For same-sex couples wishing to become parents, there are more options available than ever before. Advances in technology along with knowledge of fertility treatment becoming more widespread means that it is becoming increasingly common for same-sex female couples to turn to IVF clinics to help them start a family. The two options for same-sex couples undergoing fertility treatment are intra-uterine insemination (IUI) and in-vitro fertilisation (IVF). IUI involves monitoring the cycle until the eggs are fully mature before injecting donor sperm into the womb at the time of ovulation. In IVF, on the other hand, eggs are removed from the ovaries and fertilised outside the body before being placed in the womb.
IUI or IVF: IUI and IVF both come with their own set of benefits and disadvantages. IUI is often the first choice of fertility treatment for same-sex couples because it is shorter, cheaper and much less invasive than full IVF treatment. On the downside, IUI is less likely to be successful than IVF, with a 15% success rate for women under the age of 35 compared to a 35% success rate for IVF, and this often makes couples decide to choose IVF as an ultimately more cost-effective method.
Which partner will undergo treatment: this can be one of the biggest decisions when undergoing fertility treatment. Sometimes both partners will attend a consultation together and both have their fertility assessed. They then decide who will undergo the treatment based upon these results. In some cases couples decide that the partner with a lower ovarian reserve should undergo treatment first before their fertility declines and in others that the partner with a better ovarian reserve should have treatment first as it is more likely to be successful. Another option with IVF is that one partner donates the eggs while the other carries the embryos. Ultimately you must make the decision that feels right for you.

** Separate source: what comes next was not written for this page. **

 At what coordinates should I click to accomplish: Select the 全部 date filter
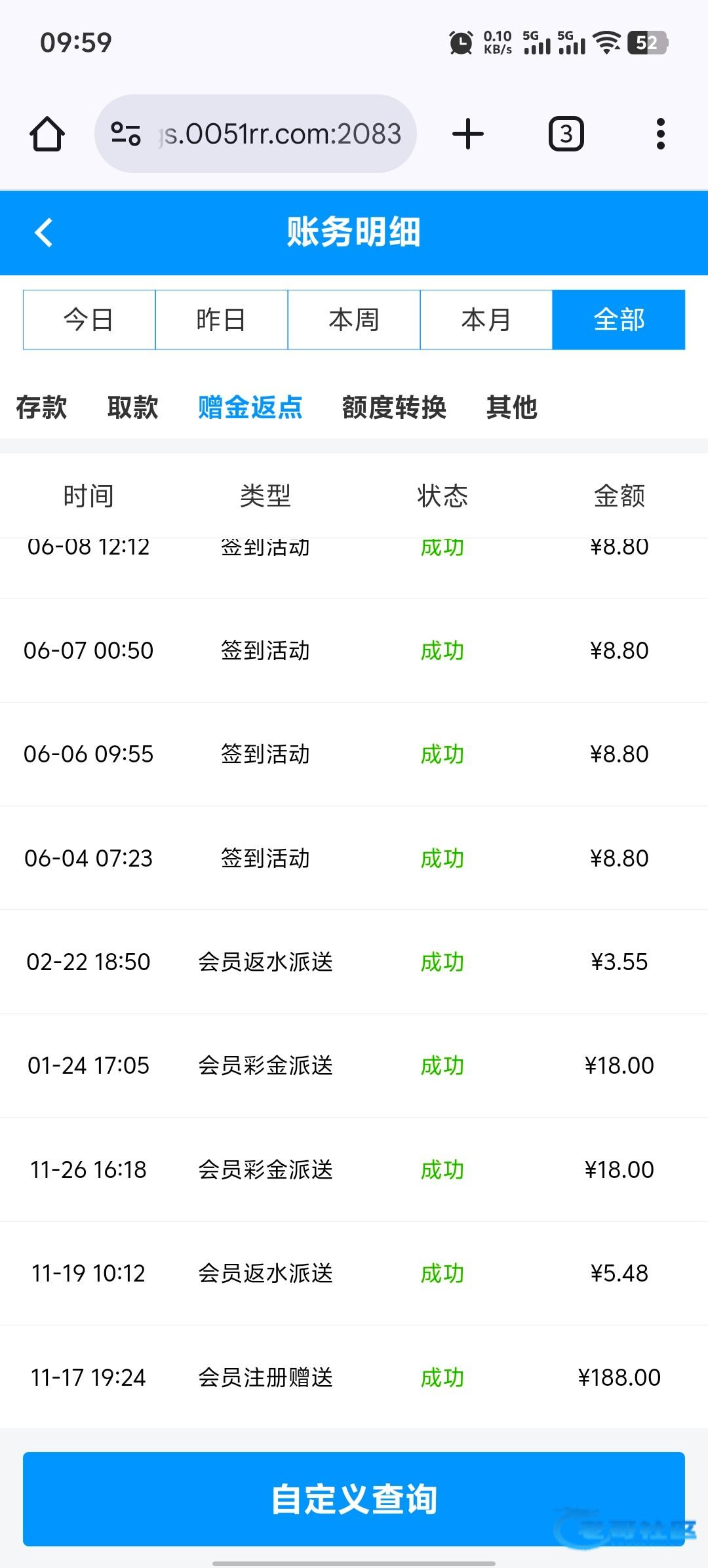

Selecting donor sperm: another big decision is selecting donor sperm. Sperm donors can be either known or anonymous. Known donors include friends and family members. Sometimes a relative of the partner who is not undergoing treatment will donate sperm so that both partners have a genetic connection to the child. Alternatively, sperm from an anonymous donor can be bought from a variety of clinics and sperm banks. In the UK, only information on the donor’s height, ethnicity, hair and eye colour and occupation is available and the donor remains anonymous until any child born turns 18. More detailed information can be obtained if you choose sperm from overseas sperm banks such as Cryos and the European Sperm Bank.
Legal factors: the law on parenthood changed in 2009, since when both partners can be registered on the birth certificate of any child born from licensed fertility treatment. All couples undergoing treatment will be required to fill in consent forms around legal parenthood at their chosen clinic before treatment. For couples who are in a marriage or civil partnership, both partners will automatically be recognised as parents of the child unless they explicitly specify otherwise on these consent forms. For couples who are not in a civil partnership, the correct consent forms must be filled in prior to treatment to ensure that parenthood is recognised. Married couples or those in a civil partnership will also automatically both be recognised as parents if the treatment is conducted at home or in a clinic abroad. However, couples who are not married or in a civil partnership will not both automatically be recognised as parents under these circumstances and one partner will have to register to adopt the child after birth. This is why it is important to use a licensed clinic for treatment.
Which tests and consents are needed: for the partner undergoing egg collection/insemination, infectious disease screenings must be undertaken, including HIV, Hepatitis B core antibodies, Hepatitis B surface antigens and Hepatitis C. These tests can usually be undertaken at the GP surgery, but if done privately cost around £150. If the eggs are being given to a partner to carry, the partner giving the eggs will also have to undergo donor screening. Both partners will also have to complete a number of consent forms at the clinic prior to treatment which confirm parenthood and specify what will happen to any genetic material in the event of separation or death.
Emotional implications: bringing a child into the world is emotional under any circumstances, and can be even more so as a same-sex couple. With fertility treatment there is always the possibility that it might not succeed, and undergoing treatment can be a rollercoaster experience. There is also the added complication that only one parent will have a genetic connection to the child (unless donor sperm is obtained from a relative of the other partner). With same-sex couples as with all couples using donor gametes, implications counselling is required with a trained counsellor before undergoing treatment.